(Stored items)

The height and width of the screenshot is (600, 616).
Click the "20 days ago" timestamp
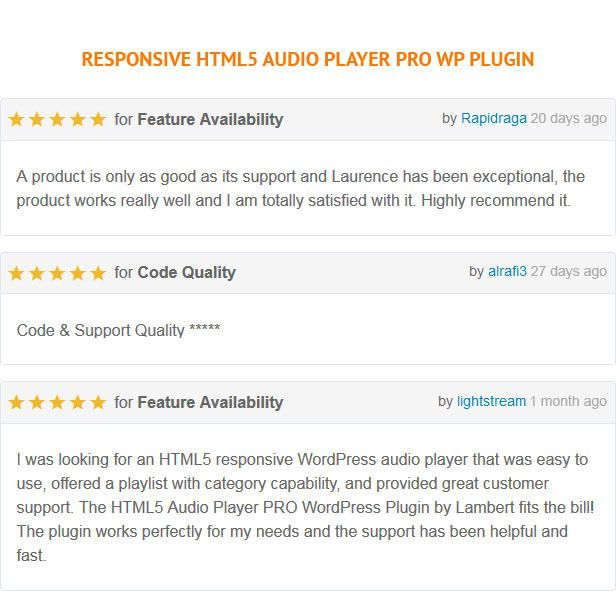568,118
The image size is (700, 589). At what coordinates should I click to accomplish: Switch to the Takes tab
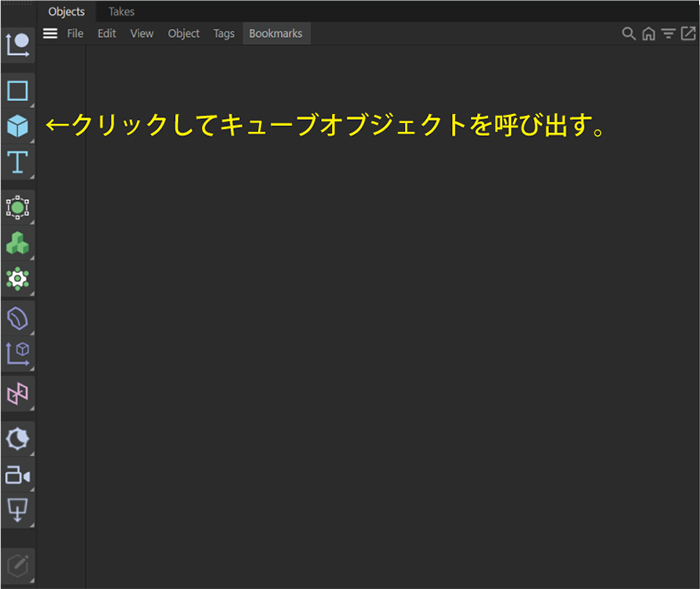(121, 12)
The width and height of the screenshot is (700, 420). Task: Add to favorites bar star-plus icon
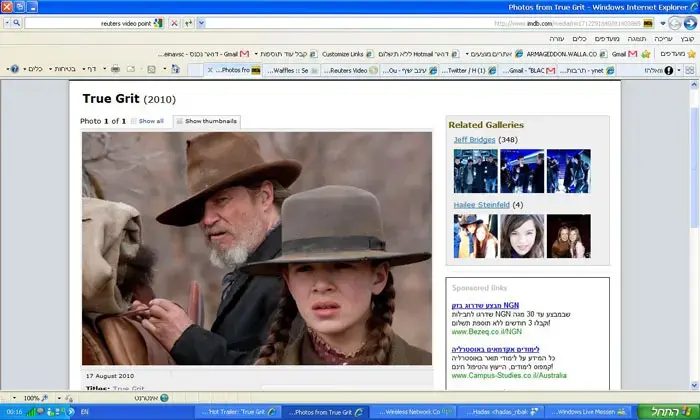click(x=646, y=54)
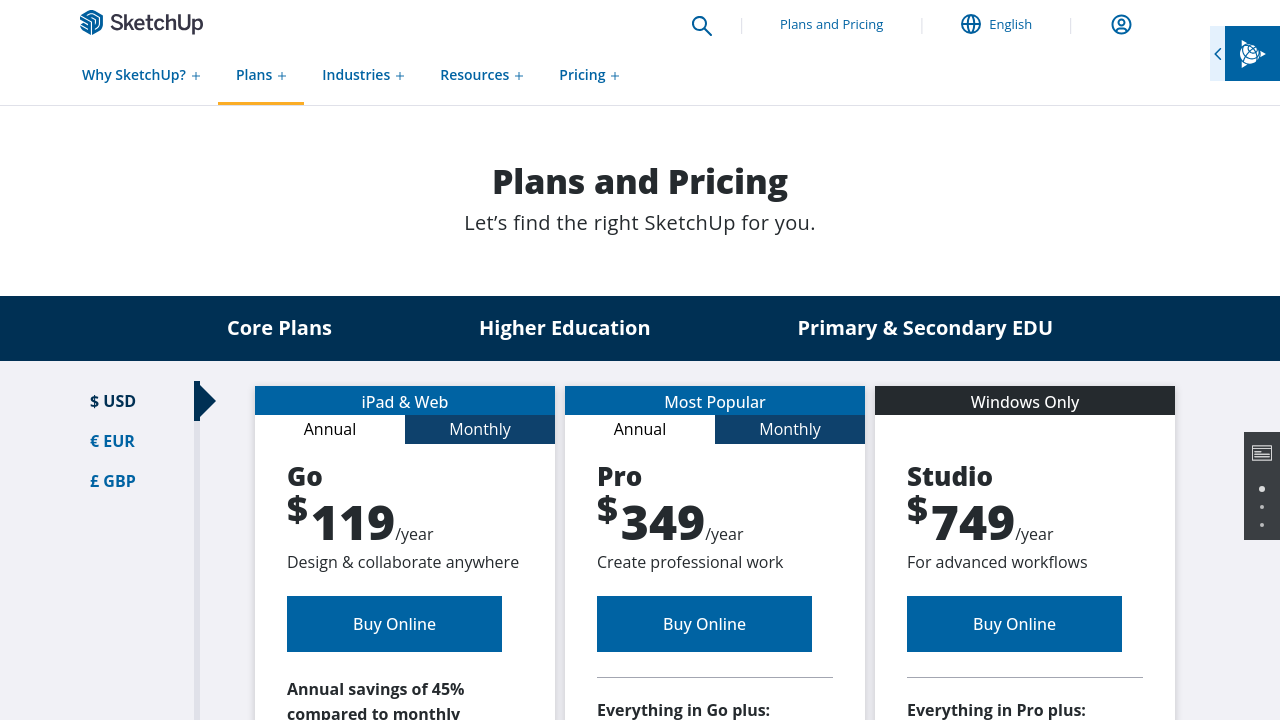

**Exercise**
Each line from the one that holds "The width and" through the final line of the data must be retyped exactly; the pictures must not appear.

**Written answer**
The width and height of the screenshot is (700, 420). Task: Add to favorites bar star-plus icon
click(x=646, y=54)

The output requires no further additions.